Même endroit, une heure plus tard. Nekfeu, tête d’affiche du dimanche, se fait attendre. La finale (perdue) de la France face au Portugal n’y est pas pour rien. Le temps pour la foule de chambrer un peu les Français sur leur score à l’Euro dans un esprit revanchard et voilà qu’enfin le rappeur du XIVème arrondissement de Paris débarque, muni de sa veste fétiche, inspirée de l’esthétique de Drive. Il a la voix cassée, mais l’énergie d’un lion en cage sur sa scène XXL. Ecrans géants, estrades, promontoires, danseurs,… Le rappeur français a le dispositif scénique le plus ricain du festival, et ce malgré la venue de quelques monstres made in USA. On mesure l’évolution fulgurante depuis sa première fois aux Ardentes en 2011 avec la formation 1995. C’était d’ailleurs son tout premier festival. Et le MC ne manque pas de le rappeler à la foule, manifestement ravie de le retrouver.

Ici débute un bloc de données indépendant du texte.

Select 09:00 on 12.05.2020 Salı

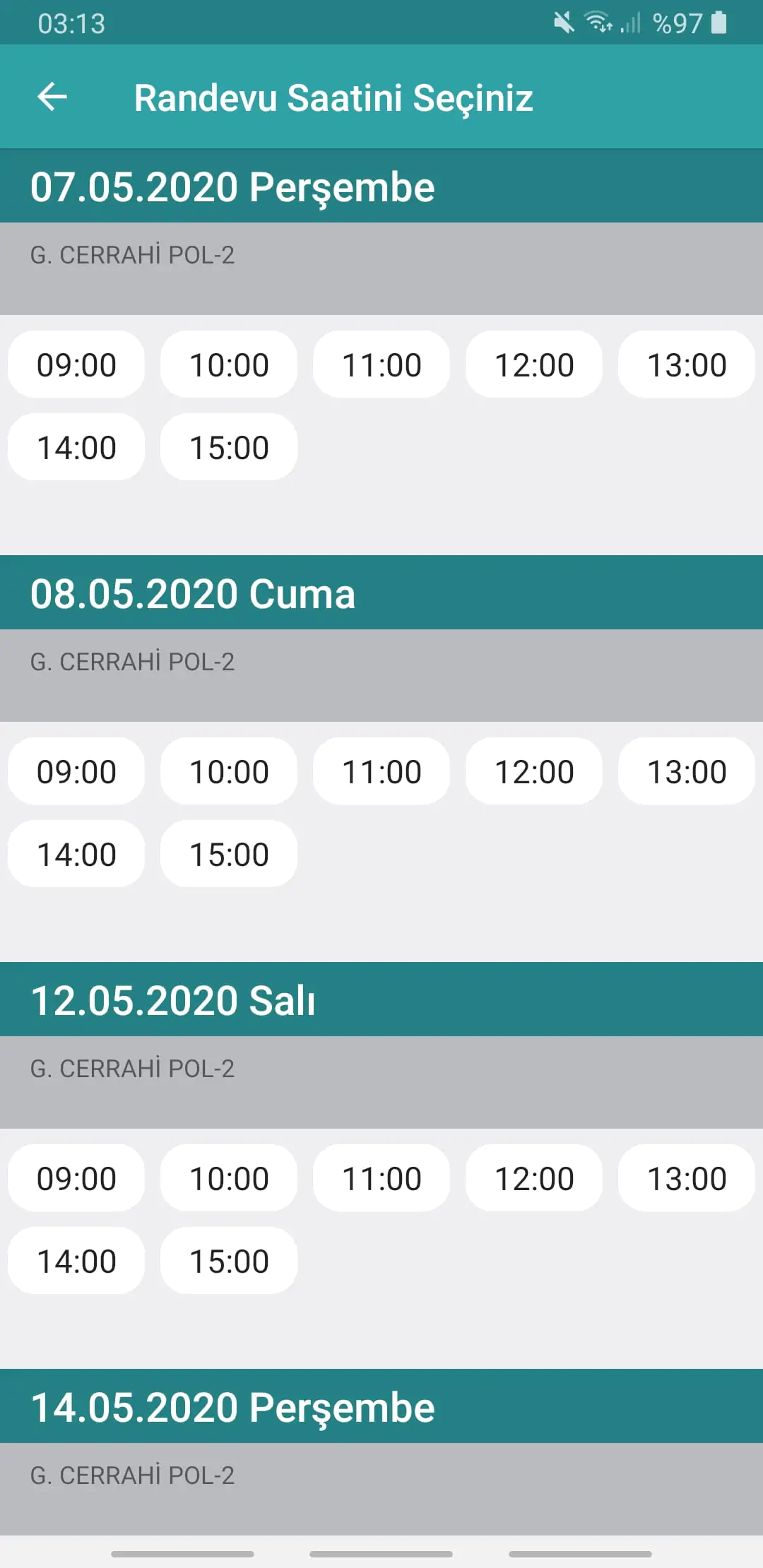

Mais Nekfeu n’est pas venu seul. Loin de là. Il a embarqué toute sa clique dans le tour bus de son « Feu Tour ». Chose habituelle, son pote Doums de l’Entourage est là d’emblée pour le backer sur Martin Eden. Après le démentiel Tempête et son double mosh pit, Sneazzy et Alpha Wann de 1995 font également leur entrée. Les membres du S-Crew se sont aussi déplacés pour balancer quelques titres de leur tout dernier album, « Destins Liés ». Ajoutons à ça la venue d’SPri Noir pour le titre Ma Dope ou encore l’excellent DJ Elite et vous aurez une idée de l’armada qui a fait vibrer l’open air des Ardentes. C’est l’une des principales qualités de Nekfeu, au lieu de se contenter de son succès et de régner seul, le parisien fait rayonner les projecteurs sur ses potes d’enfance et d’adolescence. Ceux en qui il croit. Face à tant d’énergie, on n’a pas le temps de s’ennuyer. Surtout pas à l’écoute de Princesse et de Reuf (sans Ed Sheeran, faut pas déconner), qui font hurler l’assemblée à tout rompre. Et puis… Clac. Il est minuit trente, le micro se coupe, le temps est écoulé. Les Ardentes ont pris la décision d’arrêter le show. Du coup, pas de grand final, pas de bateau gonflable non plus, qui coule dans le public, mais un superbe au revoir sans le moindre son. Sur l’allée centrale, tous les potes de Nekfeu sont là, acclamés par les festivaliers.